In high-volume applications that make numerous calls to the rule engine, using a multi-threaded approach can help achieve better overall performance for batch processing. Take the following scenario as an example:
- A data transformation application processes approximately 100,000 records with InRule every night as a batch
- The application will run on a machine that has more than two processing cores
The InRule rule engine and catalog are designed for free-threaded execution. In the free-threaded model, memory caches are reused between rule engine instances running in different threads, which can lower the overall memory footprint and execution times for an application.
When InRule is run on multiple threads, the owner process can execute rule engine requests concurrently.

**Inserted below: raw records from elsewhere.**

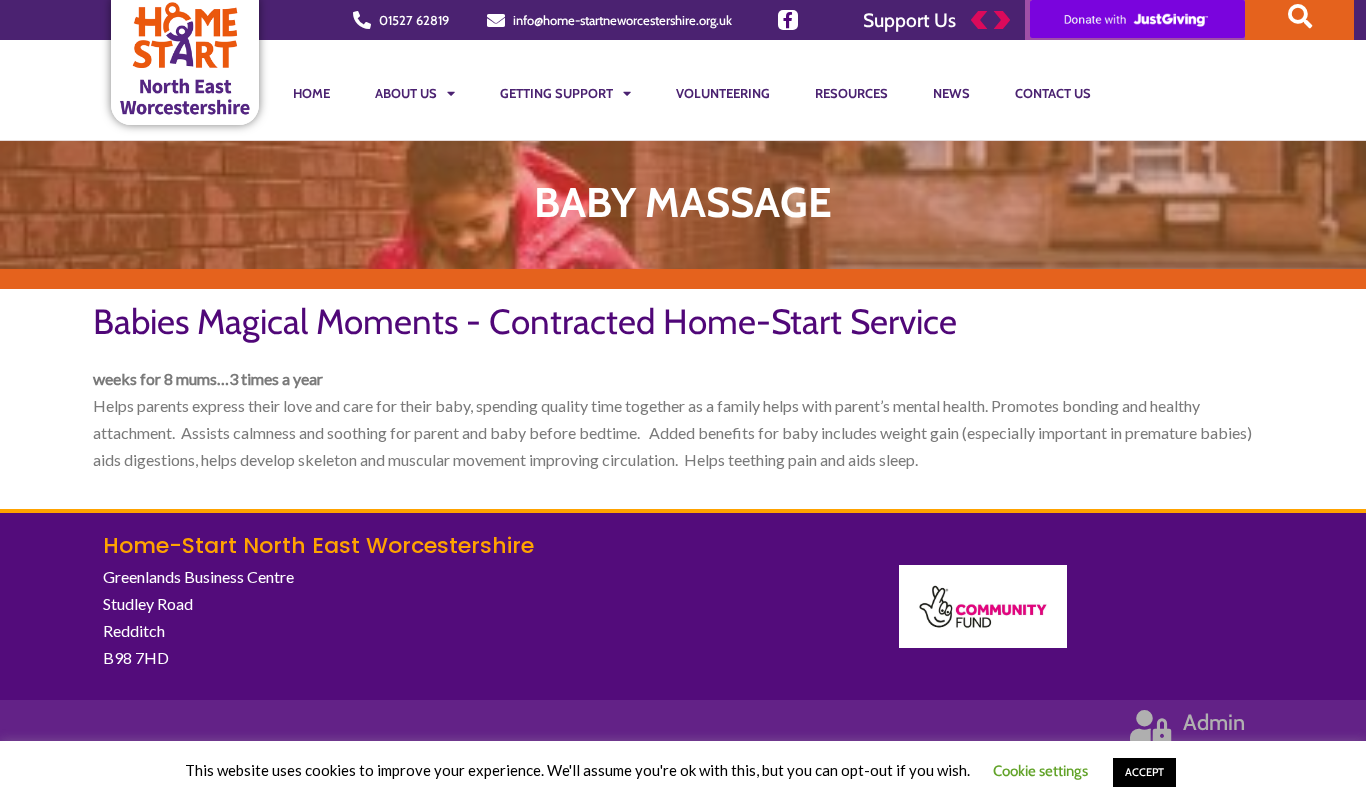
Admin (1214, 722)
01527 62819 (414, 20)
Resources (851, 93)
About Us (406, 93)
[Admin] (1150, 726)
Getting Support (556, 93)
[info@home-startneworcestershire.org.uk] (496, 20)
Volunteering (723, 93)
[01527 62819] (362, 20)
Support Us (909, 20)
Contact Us (1053, 93)
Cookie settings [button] (1040, 771)
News (951, 93)
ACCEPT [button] (1144, 772)
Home (311, 93)
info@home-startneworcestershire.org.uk (622, 20)
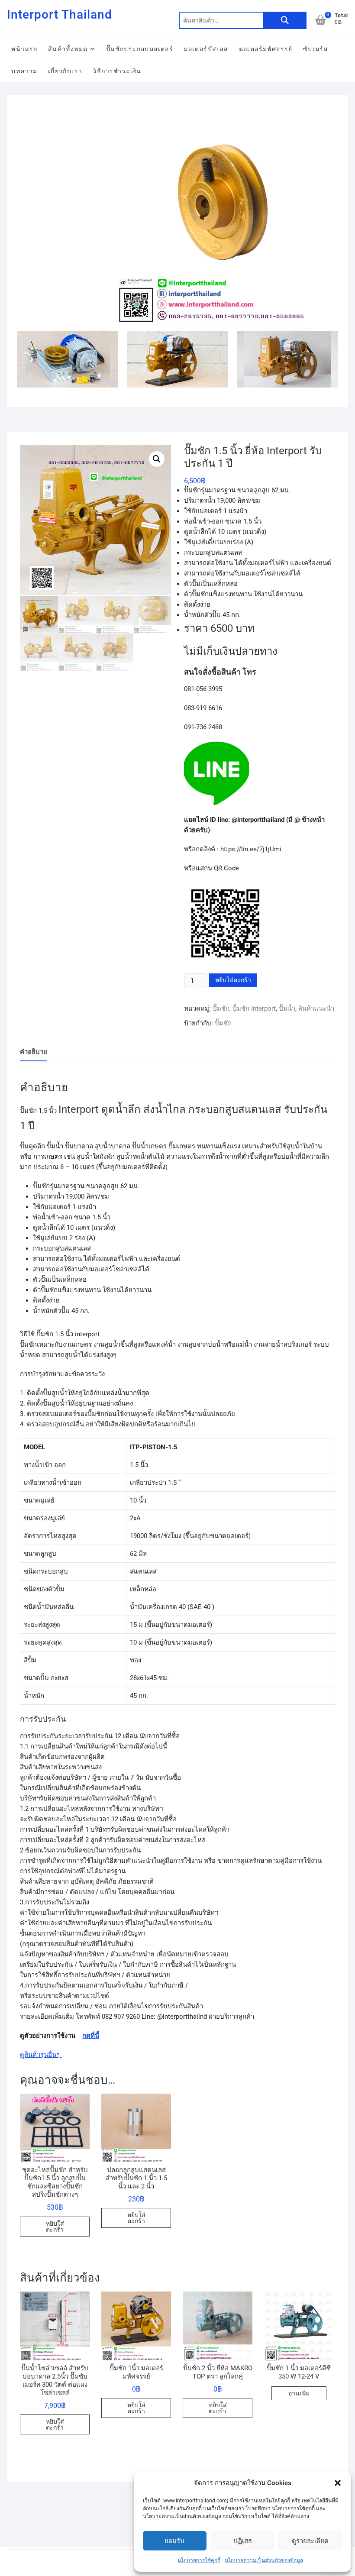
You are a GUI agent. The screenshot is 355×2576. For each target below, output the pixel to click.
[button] (337, 2483)
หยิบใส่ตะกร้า (233, 979)
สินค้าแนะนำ (316, 1008)
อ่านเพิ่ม (299, 2393)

Each processor core shares the load in processing rules, which can produce an overall execution time that is significantly lower than if the entire batch was executed serially in a single thread on a single core.
With any multi-threaded application, there is an inherent performance overhead incurred for each new thread that is introduced into the process. With a .NET application, this overhead can be exacerbated by the need to periodically run garbage collection across a heap of memory that is shared between threads. During garbage collection, the .NET runtime blocks executing threads so that the memory heap can be examined and cleaned in a thread-safe manner.

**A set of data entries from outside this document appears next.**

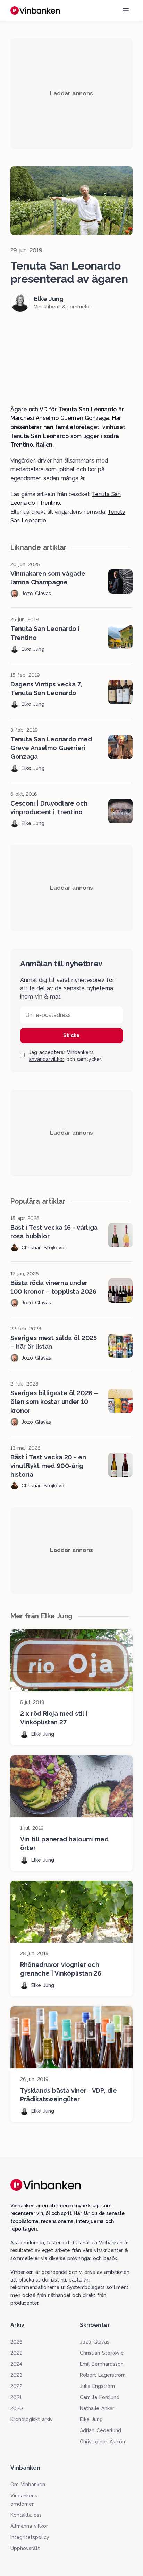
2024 (16, 2364)
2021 (16, 2397)
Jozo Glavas (94, 2342)
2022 (16, 2386)
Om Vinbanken (27, 2484)
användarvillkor (46, 1059)
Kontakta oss (26, 2515)
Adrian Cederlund (100, 2430)
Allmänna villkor (29, 2526)
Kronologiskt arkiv (31, 2419)
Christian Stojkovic (102, 2353)
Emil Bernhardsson (102, 2364)
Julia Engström (97, 2386)
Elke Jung (91, 2419)
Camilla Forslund (99, 2397)
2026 (16, 2342)
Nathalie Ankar (97, 2408)
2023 (16, 2375)
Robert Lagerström (103, 2375)
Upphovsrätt (25, 2548)
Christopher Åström (103, 2441)
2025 (16, 2353)
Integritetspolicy (29, 2537)
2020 (16, 2408)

Since InRule is built from the ground-up in .NET, it experiences the same scalability concerns inherent with any .NET application that must work with a large number of .NET objects. In many cases, adding more concurrent execution threads beyond one thread per core to these types of applications will not improve overall performance.
Given that each rule application is unique with respect to both the complexity and depth of its schemas and rulesets, it is difficult to make a blanket statement about the best threading model to use for all applications that are running the rule engine. Applications with a large number of rules may perform better when more threads are added, while large state models may quickly reach a point of diminishing returns as new threads are added.
Although optimal threading models vary greatly between applications, the following guidelines are presented as general best-practices:
- Use a maximum of one rule execution thread per processor core -- InRule is processor intensive, so adding more threads beyond one per core generally does not help performance. In addition, a large number of threads may increase contention for memory caches and garbage collection thereby degrading performance.
- Run services under IIS instead of a Windows Service -- IIS has optimized request handling for large numbers of requests across threads.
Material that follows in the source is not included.